LE CLOS SAINT-PIERRE
Lieu-dit
Ce clos de la rue Paul Colette est construit en 1994 à l'emplacement de l'ancien presbytère de la paroisse St-Pierre.

L'AVENUE DES SPORTS
Elle fut créée à l'emplacement d'un ancien chemin pour donner accès à la nouvelle salle de sport "Robert Dujardin" (maire de Santes de 1945 à 1989) et à la salle culturelle Agora.

LA RUE DES TONNELIERS
Métier
Cette nouvelle rue des Jardins du Blanc Balot rappelle la présence des tonneliers à  Santes et dans le quartier:
La famille Leclercq de 1848 au XXème siècle. Théophile, puis son fils Charles puis le fils de ce dernier Eugène. 3 générations de tonneliers installés notamment à l'angle de la rue Foch et de la rue de la Tranquilité.
La famille Bernard au Marais, tonneliers et cercliers de 1838 au XXème siècle. Le métier de cerclier était lié à celui de tonnelier, car ce sont les cercliers qui fabriquaient le cerclage des tonneaux. Les cercles étaient alors en bois, réalisés à partir de branches de saules fendues dans le sens de la longueur et recourbées pour former un cercle. Ces arbres abondaient dans les marais de Santes.

LA RUE DE LA TRANQUILITE
Lieu-dit
Cette rue n' était au siècle passé qu' un chemin sans maison rejoignant les rues Marx Dormoy, Gaston Slosse et Faidherbe. Ce fut le facteur-receveur Monsieur Hennet qui lui donna ce nom. La poste construite en 1905 se trouvait à côté de celle d' aujourd' hui, dans l' actuelle pharmacie Peignaud.

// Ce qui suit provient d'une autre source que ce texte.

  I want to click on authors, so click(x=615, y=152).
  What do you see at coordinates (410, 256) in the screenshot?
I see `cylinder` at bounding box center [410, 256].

LA RESIDENCE DU VERT GAZON
La résidence du Vert Gazon fut créée au début des années soixante-dix le long de la rue Slosse. Il n' était pas inutile de rappeler qu'à Santes le gazon y est vert, c'est sans doute l'humidité des anciens marais qui lui donne cette couleur!


LA RUE DU VIEIL ATRE
Lieu-dit
Cette nouvelle rue des Jardins du Blanc Balot tire son nom du chemin du Vieil Atre qui traversait au XVIIIème siècle cette zone. Le chemin du "Vieux hattre" est mentionné en 1700. Il pourrait désigner un chemin menant à un ancien cimetière.
   
LE CLOS DU VOITOU
Lieu-dit
Nouvelle résidence construite dans une pâture prolongeant la résidence de la Petite Haye, elle porte l' ancien nom de la rue Pasteur, avec cependant un "T" en moins.

LA RUE DU VOITOU
Lieu-dit
Voir la rue Pasteur

LA RUE DE WAVRIN
Lieu-dit
La rue de Wavrin n'a pas non plus changé de nom. Elle fut momentanément allongée de 1925 à 1929 quand on donna son nom au début de l'actuelle rue Clémenceau.
Elle se termine évidemment à la limite de Wavrin au niveau du chemin d'accès de la ferme dite autrefois de "La Haye". Le lieu-dit qui marque la limite avec Wavrin porte le nom de "Capelles". Le long de la rue, face au chemin d'accès à cette ferme, se trouvait une chapelle, semble-t-il dédiée à Notre-Dame, déjà mentionnée au début du XVIIIème siècle, toujours debout en 1863 et détruite en 1914-18.                                              

LA RUE DE WEDDES
Lieu-dit et plante tinctoriale
Cette nouvelle rue des Jardins du Blanc Balot tire son nom du chemin de Weddes mentionné en 1714. La wedde ou guède ou pastel est une plante tinctoriale cultivée dans la région et dont on tirait un colorant bleu.